Work request: Take the line that contains "Instruction: Switch to Scale mode" and each line after it to the end of the data below, and set them down exactly, omitting pictures.

Extracted information: Begin

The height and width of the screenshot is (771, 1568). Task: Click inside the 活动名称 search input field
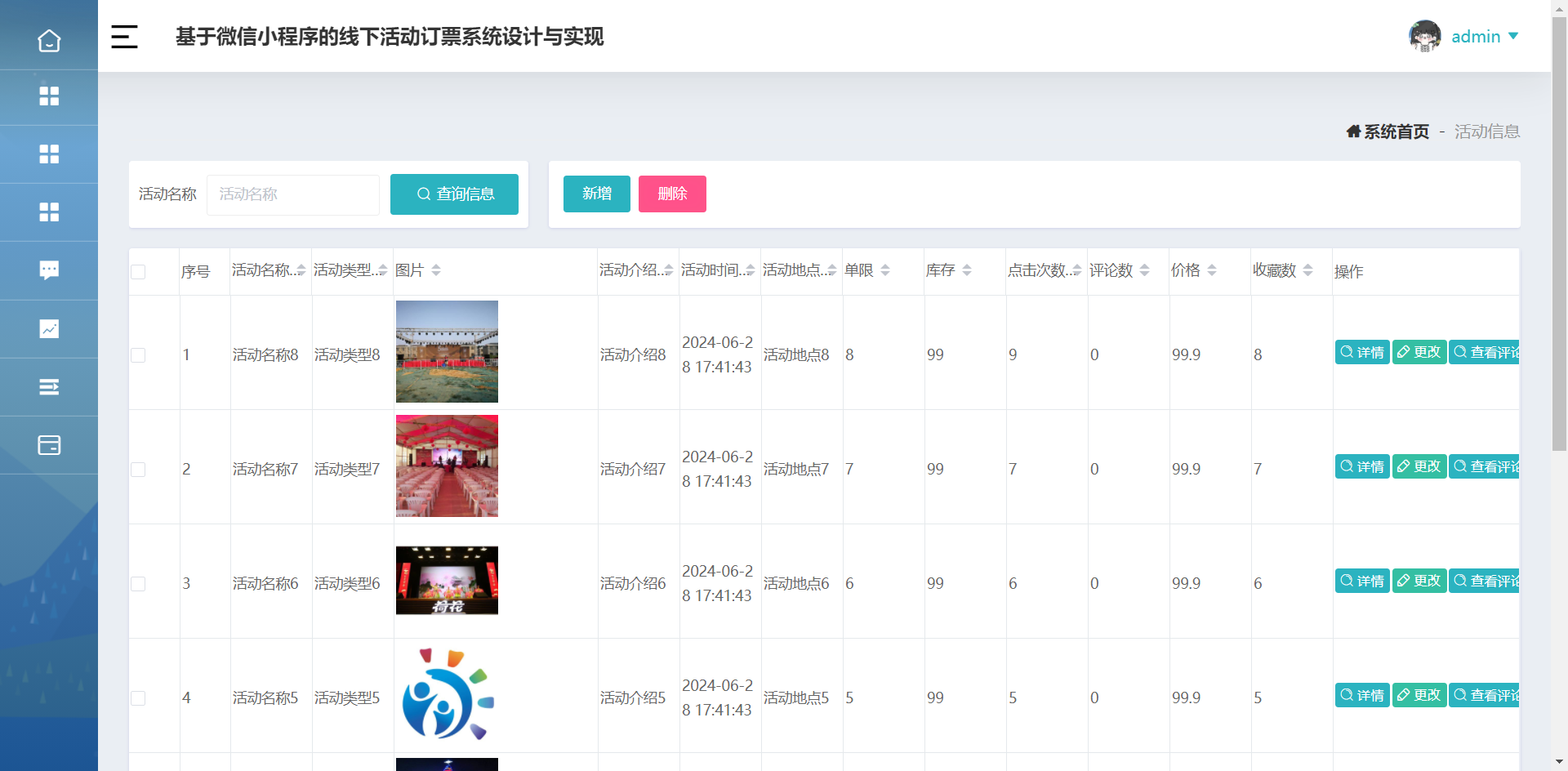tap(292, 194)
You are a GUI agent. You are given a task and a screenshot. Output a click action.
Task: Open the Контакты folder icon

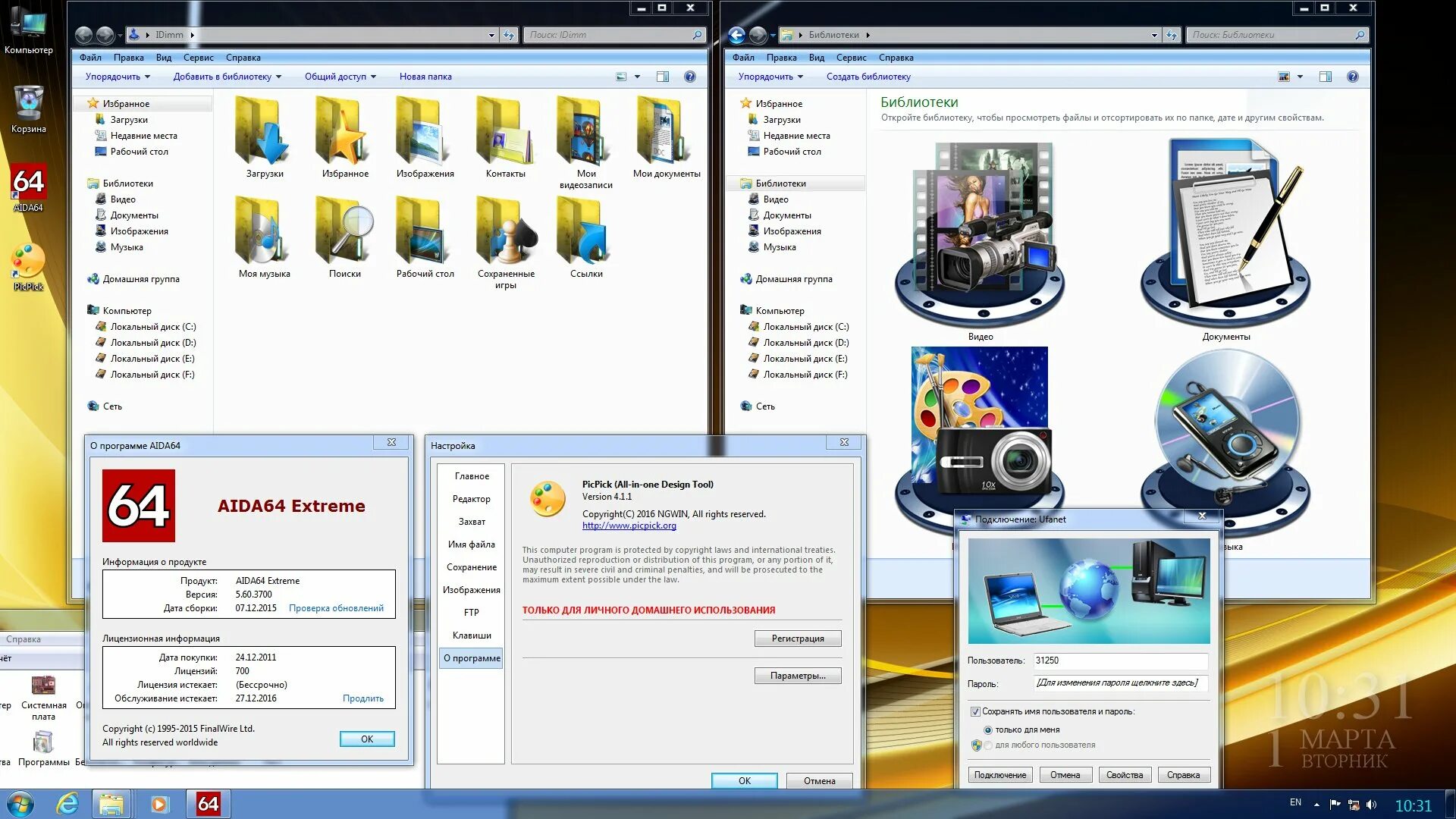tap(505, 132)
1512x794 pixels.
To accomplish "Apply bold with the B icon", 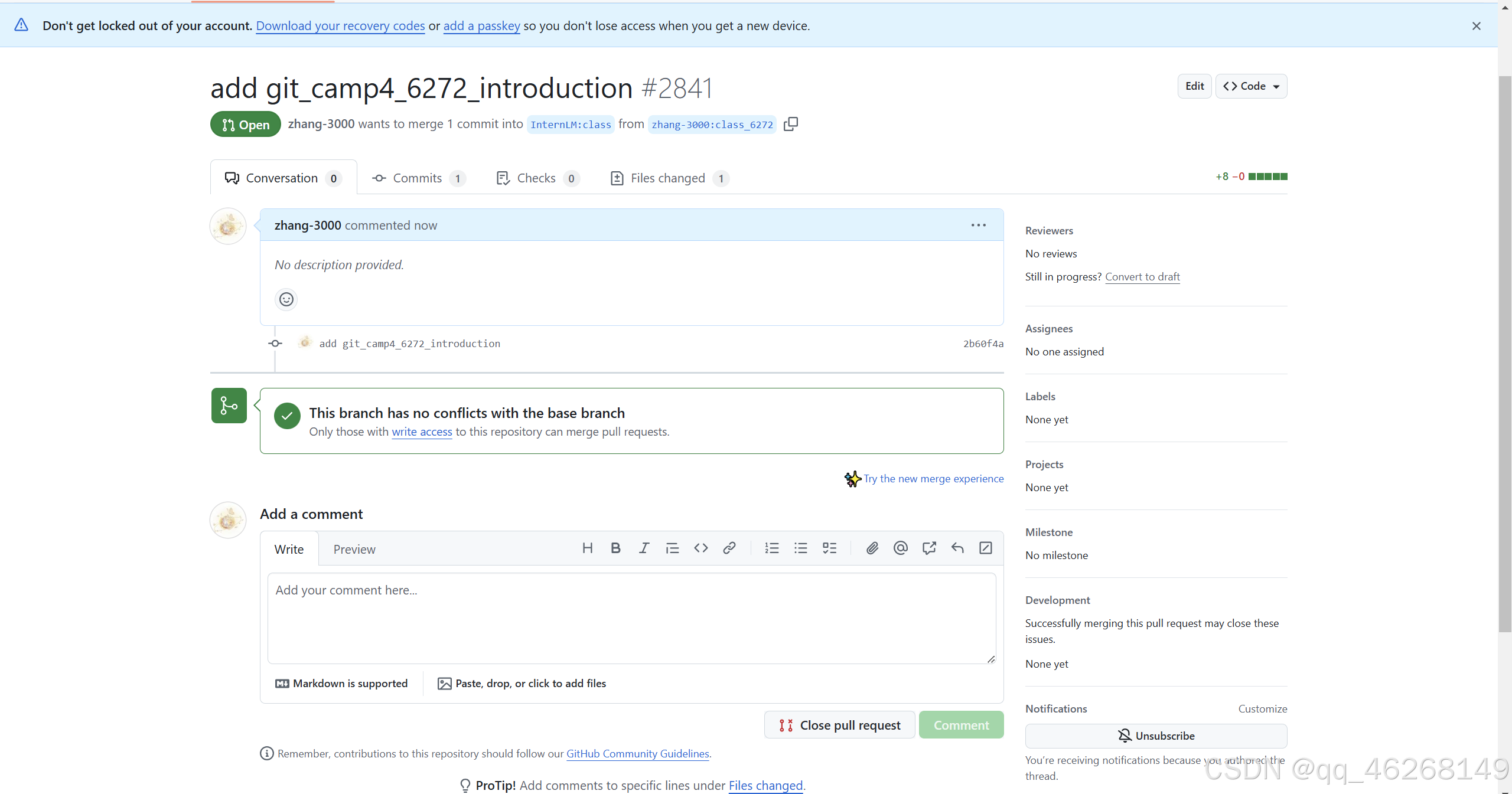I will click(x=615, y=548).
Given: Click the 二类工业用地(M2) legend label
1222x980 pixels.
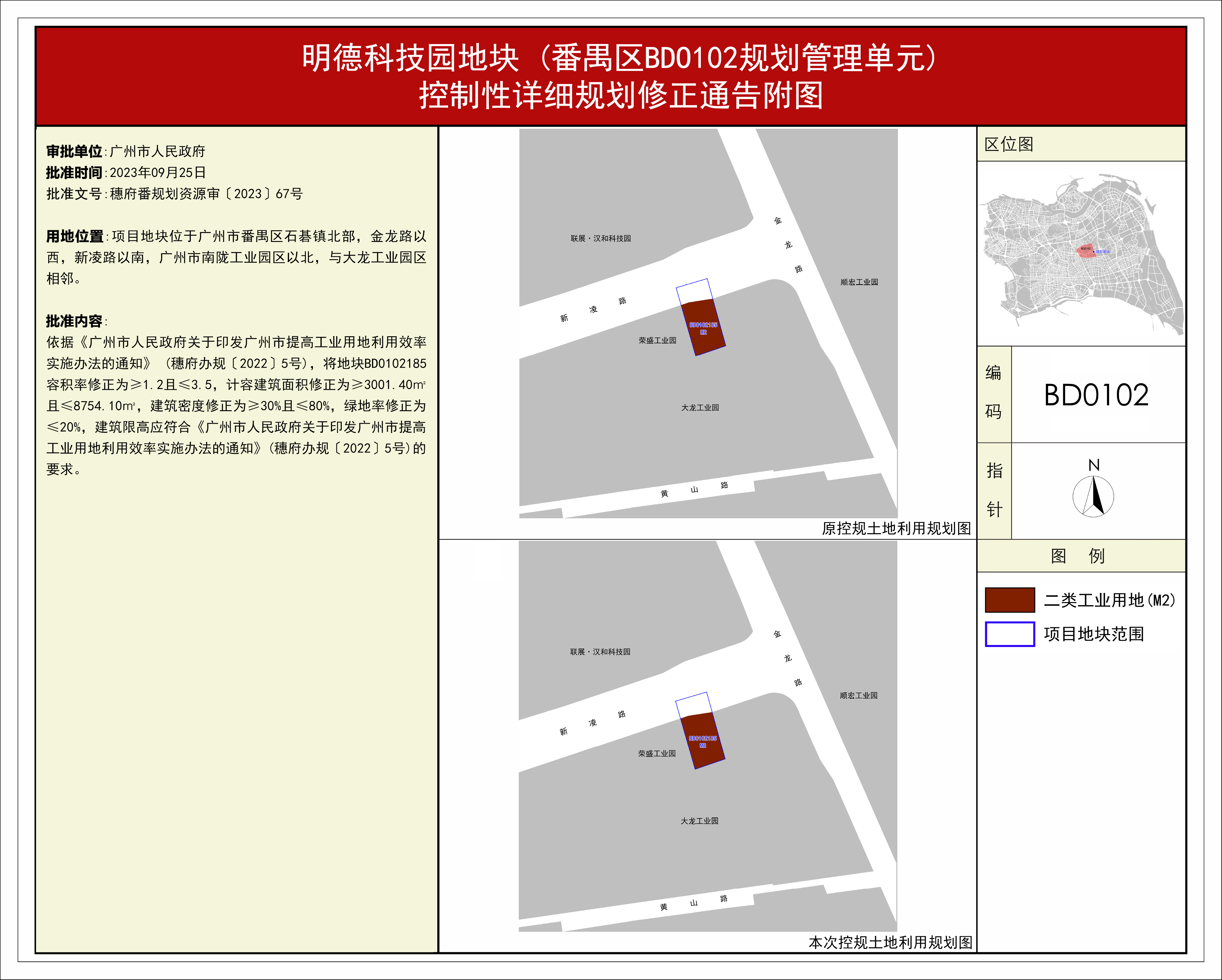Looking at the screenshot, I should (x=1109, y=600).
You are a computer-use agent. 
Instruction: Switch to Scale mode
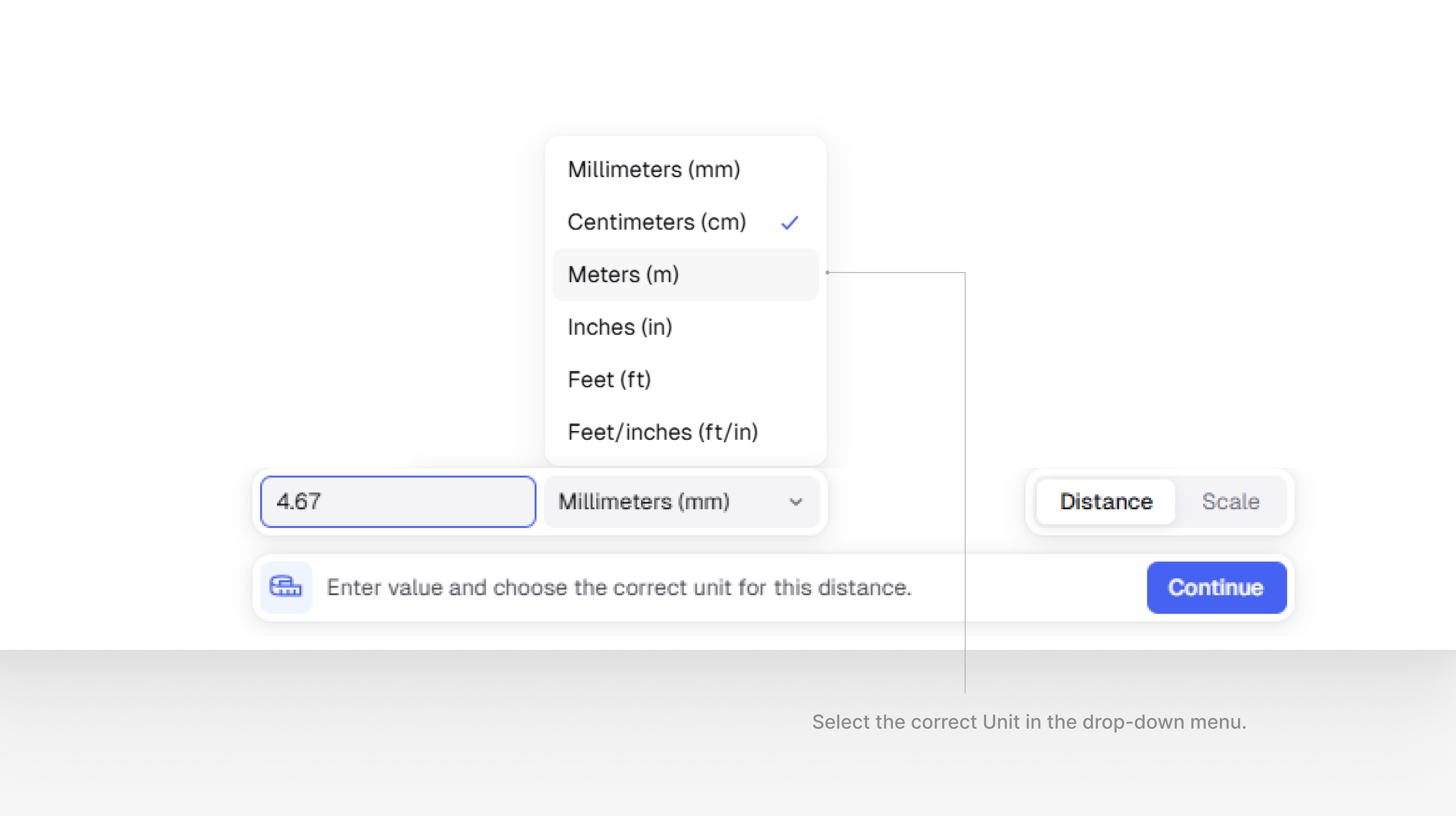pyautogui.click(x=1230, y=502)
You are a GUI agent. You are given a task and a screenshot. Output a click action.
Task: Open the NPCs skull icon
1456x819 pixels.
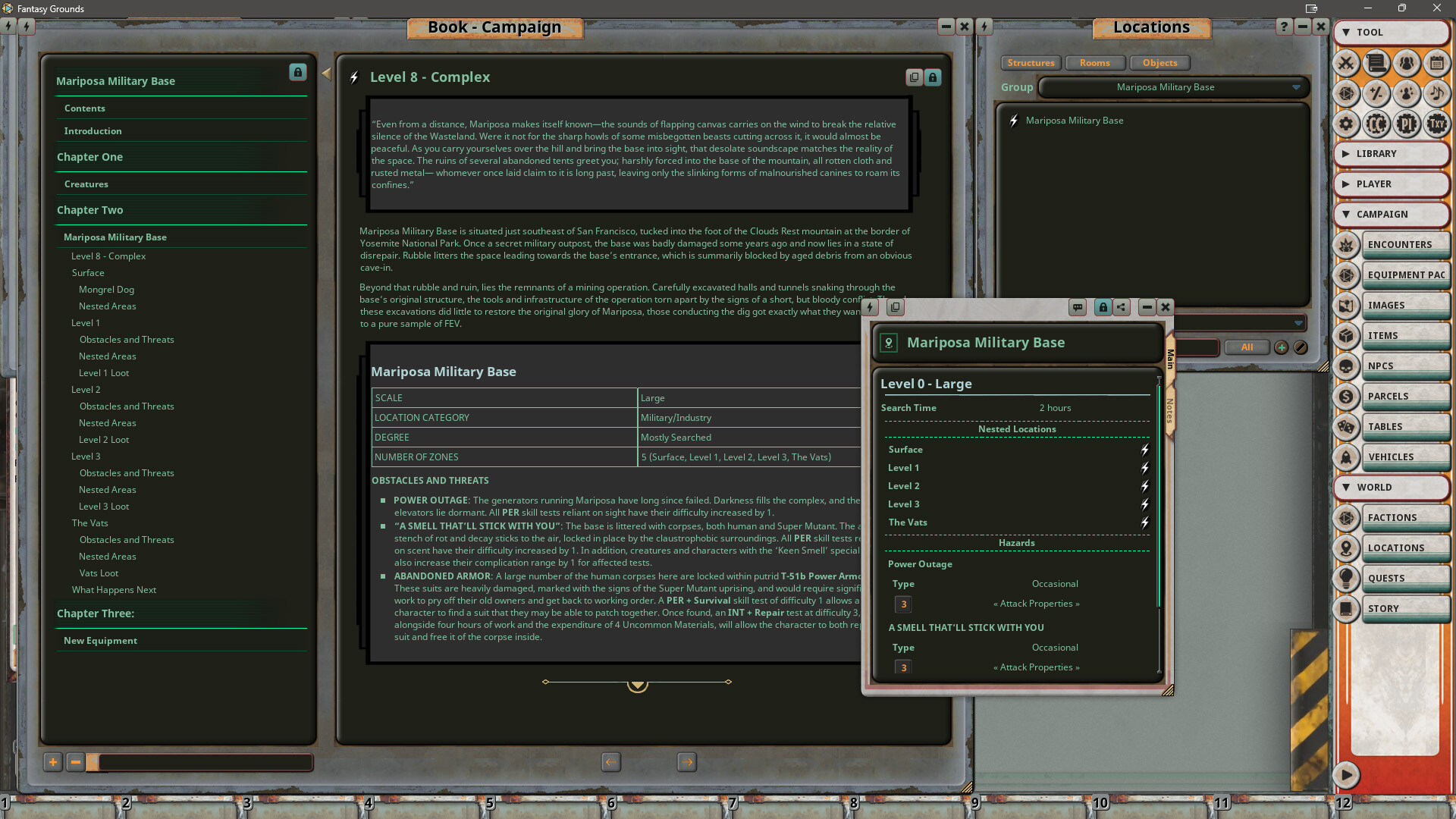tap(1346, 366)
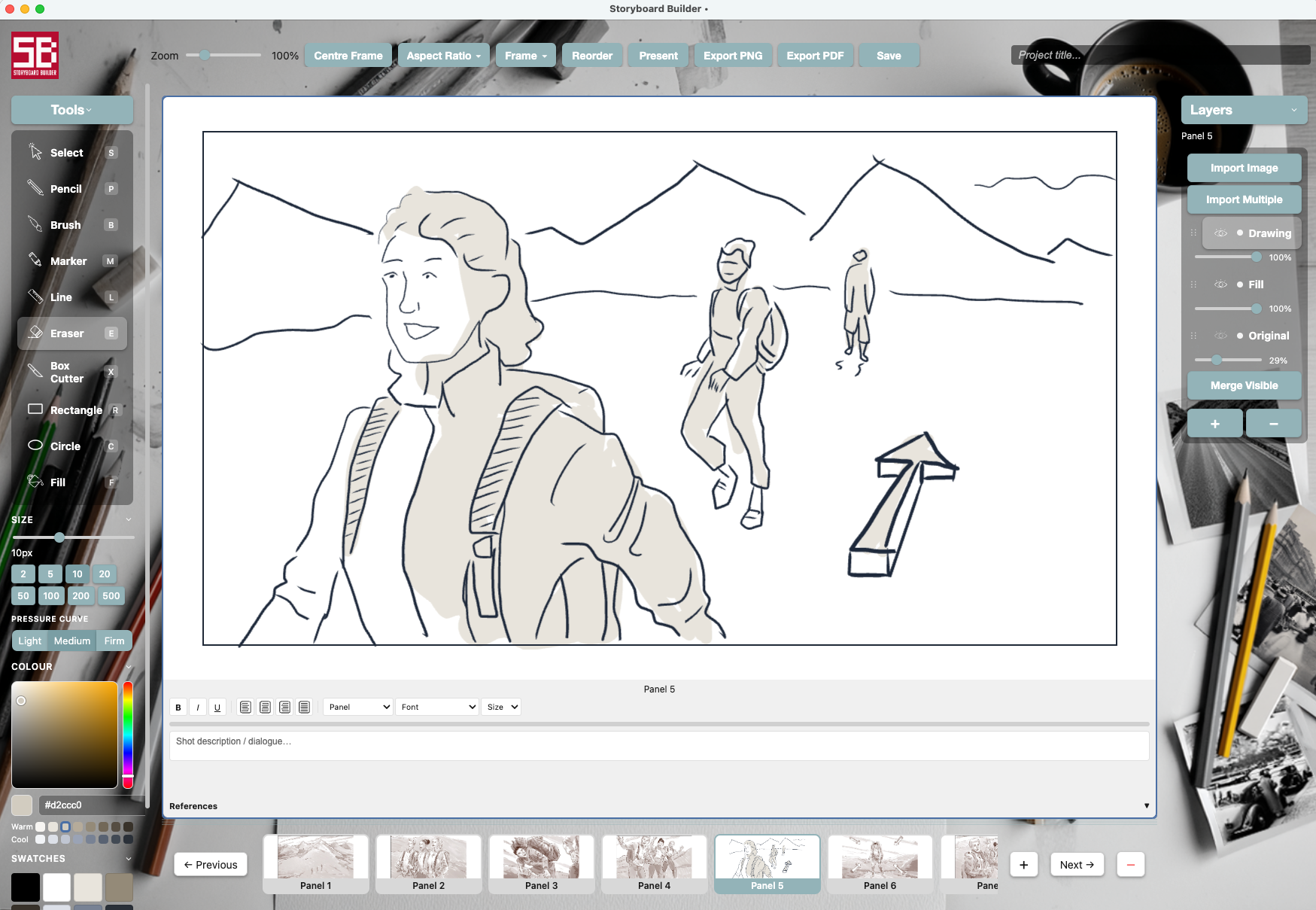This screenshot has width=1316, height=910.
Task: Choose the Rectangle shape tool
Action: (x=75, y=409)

Extracted information: End

Solution:
Instruction: Switch to Scale mode
pyautogui.click(x=1230, y=502)
You are a GUI agent. You are given a task and a screenshot. Output a click action.
Task: Open the NPCs skull icon
1456x819 pixels.
tap(1346, 366)
This screenshot has width=1316, height=910.
Task: Choose the Rectangle shape tool
Action: (x=75, y=409)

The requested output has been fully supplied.